Define induction coefficient. Explain the phenomenon of mutual inductance with the help of an experiment. Obtain an expression for mutual inductance coefficient of two solenoids and prove that $M=\sqrt{L_1 L_2}$.
(i) How will you show that Lenz's law is a conclusion of energy conservation law? Explain with suitable examples.
(ii) Using the expression for Lorentz force applied on charge carriers of any conductor, obtain an expression for that induced emf which is induced in a conductor of length $l$ moving with a velocity $v$, perpendicular to any magnetic field $B$.

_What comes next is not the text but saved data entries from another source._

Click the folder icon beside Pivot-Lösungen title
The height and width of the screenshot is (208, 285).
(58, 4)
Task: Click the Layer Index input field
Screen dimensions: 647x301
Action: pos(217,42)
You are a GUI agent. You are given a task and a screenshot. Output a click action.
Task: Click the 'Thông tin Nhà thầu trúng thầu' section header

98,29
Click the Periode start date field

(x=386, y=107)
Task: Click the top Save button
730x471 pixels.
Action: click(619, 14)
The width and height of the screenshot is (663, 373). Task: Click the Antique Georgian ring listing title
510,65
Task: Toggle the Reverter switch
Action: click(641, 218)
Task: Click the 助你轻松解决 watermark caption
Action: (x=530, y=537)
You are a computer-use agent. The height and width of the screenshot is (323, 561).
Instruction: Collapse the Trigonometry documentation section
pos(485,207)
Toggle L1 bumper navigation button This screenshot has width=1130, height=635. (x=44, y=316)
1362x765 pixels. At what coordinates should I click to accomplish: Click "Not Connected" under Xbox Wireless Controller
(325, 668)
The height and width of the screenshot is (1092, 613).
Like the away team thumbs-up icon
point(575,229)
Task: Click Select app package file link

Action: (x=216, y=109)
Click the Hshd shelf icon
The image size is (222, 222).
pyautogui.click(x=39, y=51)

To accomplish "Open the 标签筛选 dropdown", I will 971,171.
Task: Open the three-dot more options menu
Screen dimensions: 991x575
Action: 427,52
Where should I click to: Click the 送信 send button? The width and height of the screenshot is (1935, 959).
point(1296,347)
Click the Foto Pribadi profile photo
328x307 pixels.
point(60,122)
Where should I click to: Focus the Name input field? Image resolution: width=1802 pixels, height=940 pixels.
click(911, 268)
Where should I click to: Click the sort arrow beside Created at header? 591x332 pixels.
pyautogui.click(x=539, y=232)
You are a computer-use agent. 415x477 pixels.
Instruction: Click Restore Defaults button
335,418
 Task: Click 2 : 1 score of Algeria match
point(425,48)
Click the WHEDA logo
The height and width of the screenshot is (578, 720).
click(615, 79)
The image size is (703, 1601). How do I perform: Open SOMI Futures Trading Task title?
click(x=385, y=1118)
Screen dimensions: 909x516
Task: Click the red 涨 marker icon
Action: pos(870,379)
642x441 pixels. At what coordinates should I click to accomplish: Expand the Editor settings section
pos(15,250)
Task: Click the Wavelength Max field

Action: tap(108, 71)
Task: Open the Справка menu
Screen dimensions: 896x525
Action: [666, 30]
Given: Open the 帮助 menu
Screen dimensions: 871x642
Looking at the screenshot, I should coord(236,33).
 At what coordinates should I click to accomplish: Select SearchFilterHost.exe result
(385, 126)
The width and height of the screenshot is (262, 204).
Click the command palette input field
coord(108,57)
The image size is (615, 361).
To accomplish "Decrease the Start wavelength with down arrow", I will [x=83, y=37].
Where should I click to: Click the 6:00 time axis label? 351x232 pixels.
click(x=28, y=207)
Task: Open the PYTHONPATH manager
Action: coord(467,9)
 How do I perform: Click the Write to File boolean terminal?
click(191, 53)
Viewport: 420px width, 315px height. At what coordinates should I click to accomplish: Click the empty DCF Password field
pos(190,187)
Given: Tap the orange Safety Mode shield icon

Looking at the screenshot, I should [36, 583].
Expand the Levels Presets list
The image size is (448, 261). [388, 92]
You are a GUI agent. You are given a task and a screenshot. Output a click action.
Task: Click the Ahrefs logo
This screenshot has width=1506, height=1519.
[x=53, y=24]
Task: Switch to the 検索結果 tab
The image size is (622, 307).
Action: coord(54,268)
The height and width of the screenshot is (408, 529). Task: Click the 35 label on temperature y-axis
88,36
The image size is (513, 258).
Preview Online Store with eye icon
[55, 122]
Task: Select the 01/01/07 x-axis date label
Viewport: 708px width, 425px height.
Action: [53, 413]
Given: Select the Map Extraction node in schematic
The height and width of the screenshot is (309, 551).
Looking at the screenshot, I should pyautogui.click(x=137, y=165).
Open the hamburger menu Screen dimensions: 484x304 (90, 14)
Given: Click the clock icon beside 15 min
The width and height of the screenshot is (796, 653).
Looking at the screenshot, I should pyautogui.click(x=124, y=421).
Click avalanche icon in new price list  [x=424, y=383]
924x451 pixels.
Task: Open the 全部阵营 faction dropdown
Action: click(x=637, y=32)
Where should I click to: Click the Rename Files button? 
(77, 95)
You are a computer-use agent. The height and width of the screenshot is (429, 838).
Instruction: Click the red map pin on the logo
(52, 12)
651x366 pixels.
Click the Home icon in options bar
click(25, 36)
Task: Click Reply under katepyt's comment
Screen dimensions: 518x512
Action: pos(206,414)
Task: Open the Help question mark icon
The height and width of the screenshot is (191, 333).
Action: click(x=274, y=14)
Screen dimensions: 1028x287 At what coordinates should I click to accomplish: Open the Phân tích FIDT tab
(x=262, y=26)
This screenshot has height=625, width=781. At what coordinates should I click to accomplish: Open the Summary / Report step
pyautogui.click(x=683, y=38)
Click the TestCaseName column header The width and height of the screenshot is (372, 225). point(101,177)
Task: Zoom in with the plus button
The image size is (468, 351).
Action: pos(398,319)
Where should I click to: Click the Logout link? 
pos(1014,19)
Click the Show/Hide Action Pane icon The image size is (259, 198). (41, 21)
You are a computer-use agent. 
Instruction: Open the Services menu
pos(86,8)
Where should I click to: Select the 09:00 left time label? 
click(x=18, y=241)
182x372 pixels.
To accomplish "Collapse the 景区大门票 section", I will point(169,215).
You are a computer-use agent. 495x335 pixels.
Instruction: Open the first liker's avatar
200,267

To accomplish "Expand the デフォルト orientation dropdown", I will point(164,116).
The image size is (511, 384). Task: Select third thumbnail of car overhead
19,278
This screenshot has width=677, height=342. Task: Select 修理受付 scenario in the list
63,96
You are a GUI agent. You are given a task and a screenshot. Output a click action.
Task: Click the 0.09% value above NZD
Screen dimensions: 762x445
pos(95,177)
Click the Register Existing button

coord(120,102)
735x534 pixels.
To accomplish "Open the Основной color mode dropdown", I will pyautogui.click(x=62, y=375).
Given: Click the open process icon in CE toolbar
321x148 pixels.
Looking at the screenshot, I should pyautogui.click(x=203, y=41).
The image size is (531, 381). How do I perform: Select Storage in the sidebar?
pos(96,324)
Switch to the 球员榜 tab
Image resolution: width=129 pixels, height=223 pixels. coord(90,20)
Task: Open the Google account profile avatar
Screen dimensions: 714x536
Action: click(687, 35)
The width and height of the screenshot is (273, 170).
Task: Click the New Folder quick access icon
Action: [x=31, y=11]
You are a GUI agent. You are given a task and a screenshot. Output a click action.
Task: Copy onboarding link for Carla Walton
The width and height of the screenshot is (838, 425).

A rectangular wire loop of sides 8 cm and 2 cm having a small cut is moving out of a region of uniform magnetic field of magnitude 0.3 T directed normal to the loop. What is the emf developed across the cut if the velocity of the loop is $1 cm s ^{-1}$ in a direction normal to the (a) longer side (b) shorter side of the loop? For how long does the induced voltage last in each case?
Answer
Given: Length of loop $l=8 cm=8 \times 10^{-2} m$ Breadth of loop b $=2 cm=2 \times 10^{-2} m$ Magnetic field $B=0.3 T$ Velocity of the loop $v=1 cm s ^{-1}=10^{-2} ms^{-1}$ $\therefore \quad$ Area of loop $A =l \times b$ $\begin{array}{l}A=8 \times 2 \times 10^{-4} m^2 \\ A=16 \times 10^{-4} m^2\end{array}$ Induced electromotive force $\varepsilon=$ ? Time of stay of each e.m.f. in the loop $t=$ ? (a) When velocity is perpendicular to the longer side, $\begin{aligned} \varepsilon & = B l v \\ & =0.3 \times 8 \times 10^{-2} \times 10^{-2} \\ & =2.4 \times 10^{-4} V\end{aligned}$ Electromotive force will remain in the loop till the loop does not come out of the magnetic field which means till the time equal to the time taken in covering distance equal to length of the shorter size of the loop. $t=\frac{\text { Length of shorter size }}{v}$ $t=\frac{2 \times 10^{-2}}{10^{-2}}=2 s$ (b) When velocity is perpendicular to the shorter size, Breadth $b=2 \times 10^{-2} m$ $\varepsilon= B l v$ $\varepsilon= Bb v$$\because l=b$ $\begin{array}{l}=0.3 \times 2 \times 10^{-2} \times 10^{-2} \\ =0.6 \times 10^{-4} V\end{array}$ Time $(t)=\frac{\text { Length of longer size }}{v}$ $=\frac{8 \times 10^{-2}}{10^{-2}}=8 sec$.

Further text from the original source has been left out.